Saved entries
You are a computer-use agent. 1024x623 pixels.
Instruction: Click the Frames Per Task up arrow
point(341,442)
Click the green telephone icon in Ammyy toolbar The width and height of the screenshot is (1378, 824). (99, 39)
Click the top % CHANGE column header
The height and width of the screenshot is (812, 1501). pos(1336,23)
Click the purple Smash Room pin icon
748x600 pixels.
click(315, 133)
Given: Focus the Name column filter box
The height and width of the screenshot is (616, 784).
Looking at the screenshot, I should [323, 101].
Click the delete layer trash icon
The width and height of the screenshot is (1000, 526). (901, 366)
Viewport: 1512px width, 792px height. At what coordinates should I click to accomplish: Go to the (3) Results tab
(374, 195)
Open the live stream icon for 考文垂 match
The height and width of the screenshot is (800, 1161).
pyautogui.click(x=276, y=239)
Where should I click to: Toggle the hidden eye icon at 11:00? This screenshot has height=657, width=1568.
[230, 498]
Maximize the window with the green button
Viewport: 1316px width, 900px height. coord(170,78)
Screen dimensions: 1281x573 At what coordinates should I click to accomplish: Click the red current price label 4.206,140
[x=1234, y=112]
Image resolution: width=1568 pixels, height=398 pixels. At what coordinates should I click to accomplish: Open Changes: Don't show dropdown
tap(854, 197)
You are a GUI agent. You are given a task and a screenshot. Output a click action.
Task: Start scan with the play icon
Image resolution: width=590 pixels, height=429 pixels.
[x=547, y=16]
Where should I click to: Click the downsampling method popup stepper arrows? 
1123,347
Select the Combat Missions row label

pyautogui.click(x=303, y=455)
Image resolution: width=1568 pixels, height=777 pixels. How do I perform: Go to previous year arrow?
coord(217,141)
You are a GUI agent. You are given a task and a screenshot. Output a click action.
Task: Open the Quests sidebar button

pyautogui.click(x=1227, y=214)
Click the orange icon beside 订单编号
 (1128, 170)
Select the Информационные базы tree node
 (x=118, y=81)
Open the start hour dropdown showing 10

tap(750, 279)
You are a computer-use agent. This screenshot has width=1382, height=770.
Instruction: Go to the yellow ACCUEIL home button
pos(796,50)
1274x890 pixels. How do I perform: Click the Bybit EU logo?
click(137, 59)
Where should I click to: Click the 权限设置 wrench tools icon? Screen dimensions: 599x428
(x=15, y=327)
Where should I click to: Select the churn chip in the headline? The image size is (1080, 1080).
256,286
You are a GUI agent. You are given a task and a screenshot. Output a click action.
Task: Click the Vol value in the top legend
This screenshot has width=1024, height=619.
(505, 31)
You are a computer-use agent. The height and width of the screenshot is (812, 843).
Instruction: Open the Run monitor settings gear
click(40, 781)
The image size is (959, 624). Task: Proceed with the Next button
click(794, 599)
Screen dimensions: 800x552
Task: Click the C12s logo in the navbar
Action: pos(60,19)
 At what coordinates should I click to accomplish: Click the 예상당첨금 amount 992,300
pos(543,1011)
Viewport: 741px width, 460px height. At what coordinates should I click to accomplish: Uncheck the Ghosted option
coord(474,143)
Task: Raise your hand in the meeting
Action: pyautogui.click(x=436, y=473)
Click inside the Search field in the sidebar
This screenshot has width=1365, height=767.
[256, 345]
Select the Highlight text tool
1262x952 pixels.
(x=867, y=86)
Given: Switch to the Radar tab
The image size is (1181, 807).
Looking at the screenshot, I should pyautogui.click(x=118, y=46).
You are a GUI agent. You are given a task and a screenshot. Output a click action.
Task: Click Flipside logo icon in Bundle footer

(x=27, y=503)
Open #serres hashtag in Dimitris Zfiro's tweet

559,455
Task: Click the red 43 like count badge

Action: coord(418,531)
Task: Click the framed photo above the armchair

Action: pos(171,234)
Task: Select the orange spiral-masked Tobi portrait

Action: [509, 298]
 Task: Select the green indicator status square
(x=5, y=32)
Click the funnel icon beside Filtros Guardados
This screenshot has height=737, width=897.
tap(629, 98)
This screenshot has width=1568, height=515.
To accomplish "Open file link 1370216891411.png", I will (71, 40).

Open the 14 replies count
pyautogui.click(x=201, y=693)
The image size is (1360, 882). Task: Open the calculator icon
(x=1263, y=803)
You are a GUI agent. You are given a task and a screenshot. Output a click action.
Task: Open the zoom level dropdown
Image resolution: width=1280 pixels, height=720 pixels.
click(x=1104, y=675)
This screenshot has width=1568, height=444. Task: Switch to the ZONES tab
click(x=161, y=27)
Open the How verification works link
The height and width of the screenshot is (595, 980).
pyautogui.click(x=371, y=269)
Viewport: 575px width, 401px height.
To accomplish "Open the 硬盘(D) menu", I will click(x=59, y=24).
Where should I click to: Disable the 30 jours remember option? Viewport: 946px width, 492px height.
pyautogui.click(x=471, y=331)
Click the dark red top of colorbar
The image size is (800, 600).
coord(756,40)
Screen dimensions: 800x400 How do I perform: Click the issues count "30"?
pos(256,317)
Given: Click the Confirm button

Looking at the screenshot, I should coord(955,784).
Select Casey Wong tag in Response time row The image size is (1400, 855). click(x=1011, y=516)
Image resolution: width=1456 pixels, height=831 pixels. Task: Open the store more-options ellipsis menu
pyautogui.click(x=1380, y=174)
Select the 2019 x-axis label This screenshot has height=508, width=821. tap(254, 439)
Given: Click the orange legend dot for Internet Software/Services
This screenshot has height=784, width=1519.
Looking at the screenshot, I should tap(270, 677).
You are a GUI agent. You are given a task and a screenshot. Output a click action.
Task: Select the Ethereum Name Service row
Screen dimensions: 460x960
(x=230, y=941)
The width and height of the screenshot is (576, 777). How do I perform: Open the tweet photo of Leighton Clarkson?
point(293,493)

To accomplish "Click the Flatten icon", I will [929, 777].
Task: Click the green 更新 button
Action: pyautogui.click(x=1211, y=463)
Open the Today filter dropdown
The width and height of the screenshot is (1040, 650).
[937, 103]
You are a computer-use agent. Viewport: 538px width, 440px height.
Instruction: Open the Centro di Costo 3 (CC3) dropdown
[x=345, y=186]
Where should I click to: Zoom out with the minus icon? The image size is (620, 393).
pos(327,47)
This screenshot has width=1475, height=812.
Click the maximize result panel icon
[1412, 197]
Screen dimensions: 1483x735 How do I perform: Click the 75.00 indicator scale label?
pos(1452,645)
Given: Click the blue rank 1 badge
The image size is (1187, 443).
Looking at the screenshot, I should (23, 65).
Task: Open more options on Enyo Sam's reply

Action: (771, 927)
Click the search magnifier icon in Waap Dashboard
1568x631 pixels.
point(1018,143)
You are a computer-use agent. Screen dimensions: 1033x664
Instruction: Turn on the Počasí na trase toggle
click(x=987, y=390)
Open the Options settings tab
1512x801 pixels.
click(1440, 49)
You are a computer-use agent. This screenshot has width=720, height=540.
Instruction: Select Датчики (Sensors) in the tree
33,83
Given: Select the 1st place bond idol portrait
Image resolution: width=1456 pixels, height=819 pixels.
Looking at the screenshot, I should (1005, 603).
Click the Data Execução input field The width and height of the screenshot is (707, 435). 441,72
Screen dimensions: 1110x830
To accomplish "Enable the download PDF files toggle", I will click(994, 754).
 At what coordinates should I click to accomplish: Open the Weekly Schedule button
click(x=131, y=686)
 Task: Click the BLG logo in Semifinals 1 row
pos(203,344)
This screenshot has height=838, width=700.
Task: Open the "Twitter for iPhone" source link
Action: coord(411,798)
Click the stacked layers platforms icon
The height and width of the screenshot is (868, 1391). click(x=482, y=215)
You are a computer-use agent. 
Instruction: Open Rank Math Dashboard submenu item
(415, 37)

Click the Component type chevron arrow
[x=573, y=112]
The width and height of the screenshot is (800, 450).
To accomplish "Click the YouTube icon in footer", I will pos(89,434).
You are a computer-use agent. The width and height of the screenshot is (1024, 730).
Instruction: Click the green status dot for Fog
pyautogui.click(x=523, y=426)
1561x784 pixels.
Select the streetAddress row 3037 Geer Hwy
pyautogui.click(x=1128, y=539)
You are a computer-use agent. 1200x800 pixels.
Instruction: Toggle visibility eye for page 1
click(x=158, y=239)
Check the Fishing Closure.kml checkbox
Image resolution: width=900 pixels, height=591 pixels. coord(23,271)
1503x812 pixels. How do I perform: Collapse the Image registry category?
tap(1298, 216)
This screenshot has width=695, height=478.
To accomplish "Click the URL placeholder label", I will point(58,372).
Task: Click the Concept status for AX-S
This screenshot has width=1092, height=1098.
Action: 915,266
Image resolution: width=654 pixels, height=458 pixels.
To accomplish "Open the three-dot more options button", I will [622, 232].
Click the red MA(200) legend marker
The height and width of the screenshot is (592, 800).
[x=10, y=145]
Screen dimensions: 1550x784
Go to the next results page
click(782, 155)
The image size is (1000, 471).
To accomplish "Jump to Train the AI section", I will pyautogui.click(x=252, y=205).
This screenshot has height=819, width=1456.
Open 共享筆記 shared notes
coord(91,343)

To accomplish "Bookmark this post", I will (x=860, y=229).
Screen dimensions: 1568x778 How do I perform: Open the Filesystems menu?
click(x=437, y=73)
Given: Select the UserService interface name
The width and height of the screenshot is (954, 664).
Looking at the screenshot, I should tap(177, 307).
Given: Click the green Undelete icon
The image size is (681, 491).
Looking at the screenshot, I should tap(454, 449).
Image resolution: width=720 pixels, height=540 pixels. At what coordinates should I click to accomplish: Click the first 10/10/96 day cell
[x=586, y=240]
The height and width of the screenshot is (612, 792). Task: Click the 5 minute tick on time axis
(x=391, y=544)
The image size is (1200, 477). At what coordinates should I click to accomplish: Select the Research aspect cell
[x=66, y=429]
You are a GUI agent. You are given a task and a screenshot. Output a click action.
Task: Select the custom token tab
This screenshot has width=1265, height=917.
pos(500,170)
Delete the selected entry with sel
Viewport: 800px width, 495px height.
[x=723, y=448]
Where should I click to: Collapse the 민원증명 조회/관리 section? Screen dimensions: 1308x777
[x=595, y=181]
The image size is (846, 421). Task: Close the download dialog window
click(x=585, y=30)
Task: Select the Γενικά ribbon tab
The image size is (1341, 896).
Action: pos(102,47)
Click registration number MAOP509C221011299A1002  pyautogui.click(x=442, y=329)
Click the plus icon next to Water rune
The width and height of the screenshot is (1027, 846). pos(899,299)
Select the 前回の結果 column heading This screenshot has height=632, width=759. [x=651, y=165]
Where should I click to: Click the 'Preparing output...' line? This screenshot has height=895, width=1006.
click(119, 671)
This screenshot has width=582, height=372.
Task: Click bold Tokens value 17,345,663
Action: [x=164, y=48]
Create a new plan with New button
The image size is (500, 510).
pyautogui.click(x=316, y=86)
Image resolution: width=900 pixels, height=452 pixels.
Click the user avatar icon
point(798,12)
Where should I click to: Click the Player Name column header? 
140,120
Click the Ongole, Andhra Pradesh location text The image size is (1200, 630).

* **EXERCISE DESCRIPTION**
Copy out each line of the entries above that holds "field".

* **WRITTEN RESPONSE**
Click inside the Search field in the sidebar
Click the Data Execução input field The width and height of the screenshot is (707, 435). 441,72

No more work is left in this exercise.